Secondly, the termination of employment failed the test of substantive and procedural fairness as enunciated under section 41 of the Employment Act, 2007 which stipulates that an employee is informed of any wrong doing in a language that he understands and before another employee, the reasons for which termination is contemplated. A disciplinary hearing of the case of the employee is mandatory and in such absence, the termination of employment becomes unlawful for all intents and purposes.
Earlier, it was noted that even in the event of redundancy as pleaded and submitted by the Respondent, no steps were taken to comply with the law on redundancy under section 40 of the Employment Act, 2007.
Further, the evidence of RW1-Joseph K.Mberia, the Chief Executive Officer of the new outfit was inter alia, captured as follows;
“He also indicated that following the establishment of the new corporation, the 2nd Respondent had an average of one hundred and two (102) employees of the 1st Respondents out of one hundred and five (105) absorbed/reassigned into the 2nd Respondents Corporation and hence it was only the Claimant and two others whose contracts were terminated.”
Moreover, the claimant’s three year conduct of service was incepted on 1st December, 2016 and would have ended on 30th November, 2019, all during the life of the Meru County Water and Sanitation Service Act, 2014. Why then would the respondents use the same law to terminate the contract of service midway?

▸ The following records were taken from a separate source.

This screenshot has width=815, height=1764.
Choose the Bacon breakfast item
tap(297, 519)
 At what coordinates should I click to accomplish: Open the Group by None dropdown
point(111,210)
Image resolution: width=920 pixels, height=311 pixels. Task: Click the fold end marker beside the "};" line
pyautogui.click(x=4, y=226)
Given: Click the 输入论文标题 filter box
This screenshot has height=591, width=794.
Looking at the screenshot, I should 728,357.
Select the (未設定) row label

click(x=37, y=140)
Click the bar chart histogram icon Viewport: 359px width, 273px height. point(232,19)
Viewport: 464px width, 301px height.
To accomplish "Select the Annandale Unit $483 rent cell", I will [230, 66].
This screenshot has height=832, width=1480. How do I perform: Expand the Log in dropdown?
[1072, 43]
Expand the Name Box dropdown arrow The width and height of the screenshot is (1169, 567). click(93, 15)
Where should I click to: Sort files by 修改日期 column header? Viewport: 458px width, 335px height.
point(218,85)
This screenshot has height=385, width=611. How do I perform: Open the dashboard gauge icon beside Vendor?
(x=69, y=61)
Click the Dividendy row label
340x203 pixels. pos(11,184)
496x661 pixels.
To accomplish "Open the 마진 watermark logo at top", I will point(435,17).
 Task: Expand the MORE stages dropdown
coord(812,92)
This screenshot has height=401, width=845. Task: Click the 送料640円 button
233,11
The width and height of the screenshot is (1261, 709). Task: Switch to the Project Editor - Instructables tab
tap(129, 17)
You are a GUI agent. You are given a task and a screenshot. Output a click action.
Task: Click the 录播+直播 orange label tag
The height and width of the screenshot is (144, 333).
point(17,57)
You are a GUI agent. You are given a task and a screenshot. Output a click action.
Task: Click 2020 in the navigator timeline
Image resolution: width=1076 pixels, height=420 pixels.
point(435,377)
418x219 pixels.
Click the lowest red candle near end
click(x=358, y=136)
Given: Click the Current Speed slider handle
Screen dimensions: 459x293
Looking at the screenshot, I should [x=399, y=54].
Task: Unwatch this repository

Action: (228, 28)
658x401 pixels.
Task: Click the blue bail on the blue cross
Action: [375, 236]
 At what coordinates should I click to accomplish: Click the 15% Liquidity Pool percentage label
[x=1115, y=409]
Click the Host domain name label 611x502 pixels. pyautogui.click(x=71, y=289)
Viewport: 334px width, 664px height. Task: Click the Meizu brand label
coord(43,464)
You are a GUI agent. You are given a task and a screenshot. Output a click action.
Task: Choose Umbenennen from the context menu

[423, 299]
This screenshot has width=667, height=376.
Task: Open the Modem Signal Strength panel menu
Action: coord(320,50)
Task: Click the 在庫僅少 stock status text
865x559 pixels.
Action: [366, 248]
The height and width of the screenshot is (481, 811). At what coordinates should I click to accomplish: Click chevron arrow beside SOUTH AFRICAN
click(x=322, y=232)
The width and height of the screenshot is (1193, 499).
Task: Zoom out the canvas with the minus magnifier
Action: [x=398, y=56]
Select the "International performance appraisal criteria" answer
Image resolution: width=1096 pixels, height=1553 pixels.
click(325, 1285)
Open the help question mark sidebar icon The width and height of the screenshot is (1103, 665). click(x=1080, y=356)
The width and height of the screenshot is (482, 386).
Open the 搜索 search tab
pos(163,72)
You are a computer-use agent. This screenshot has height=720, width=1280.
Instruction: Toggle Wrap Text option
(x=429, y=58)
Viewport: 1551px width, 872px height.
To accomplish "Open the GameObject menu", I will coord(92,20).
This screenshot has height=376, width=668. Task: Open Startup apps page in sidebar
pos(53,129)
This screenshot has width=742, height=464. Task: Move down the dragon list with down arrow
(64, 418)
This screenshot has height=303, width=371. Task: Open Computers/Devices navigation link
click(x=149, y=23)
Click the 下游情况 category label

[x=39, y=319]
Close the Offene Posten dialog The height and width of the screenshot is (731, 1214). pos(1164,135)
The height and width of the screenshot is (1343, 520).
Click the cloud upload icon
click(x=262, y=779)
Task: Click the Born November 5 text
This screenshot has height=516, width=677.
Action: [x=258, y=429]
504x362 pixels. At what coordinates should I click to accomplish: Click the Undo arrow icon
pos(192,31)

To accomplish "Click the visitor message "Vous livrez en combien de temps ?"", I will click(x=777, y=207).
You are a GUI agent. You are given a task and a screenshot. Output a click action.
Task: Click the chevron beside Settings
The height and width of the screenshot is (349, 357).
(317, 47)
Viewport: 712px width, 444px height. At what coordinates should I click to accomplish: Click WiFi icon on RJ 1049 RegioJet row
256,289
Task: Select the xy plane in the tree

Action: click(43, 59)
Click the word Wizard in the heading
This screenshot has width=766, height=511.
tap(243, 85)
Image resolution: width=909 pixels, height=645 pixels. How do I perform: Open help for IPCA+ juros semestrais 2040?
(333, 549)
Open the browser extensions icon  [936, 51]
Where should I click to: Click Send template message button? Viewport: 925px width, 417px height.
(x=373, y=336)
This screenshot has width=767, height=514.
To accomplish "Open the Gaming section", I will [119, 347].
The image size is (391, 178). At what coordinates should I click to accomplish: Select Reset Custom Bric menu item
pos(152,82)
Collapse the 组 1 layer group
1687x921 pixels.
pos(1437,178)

Your guess is as good as mine.
Where does this lead us to? This leads to a conclusion of a case of unlawful termination of employment where cessation of the existence of the Claimants employer only comes as an excuse. Why were the other one hundred and two (102) employees not shown the door? The guess is anybodys. I therefore find and hold a case of unlawful termination of employment in the circumstances. And this answers the 3rd issue for determination.
The 4th issue for determination is whether the Claimant is entitled to the relief sought. He is. Having established and worn a case of unlawful termination of employment, he becomes entitled to the relief sought.
I am therefore inclined to allow the claim and order relief as follows;
i) That a declaration be and hereby issued that the termination of the Claimant’s employment was unfair, unprocedural and unlawful.
ii) That the Claimant be and is hereby awarded 12 months compensation for unlawful termination of employment- Kshs.240,803.00 X 12 months .…………………………………………………………………=Kshs.2,889,636.00
iii) That the Respondent be and is hereby ordered to issue a Certificate of Service to the Claimant in fourteen (14) days from today’s date.
iv) The cost of this claim shall be borne by the Respondents.
DATED AND DELIVERED AT NYERI THIS 23RD DAY OF MARCH, 2021.
1. Mr.Kiai holding brief for Kabathi instructed by Kabathi & Company, Advocates for the Claimant.
2. Mr.Bogire holding brief for Kibanga instructed by Muunga Kibanga & Company, Advocates for the Respondent.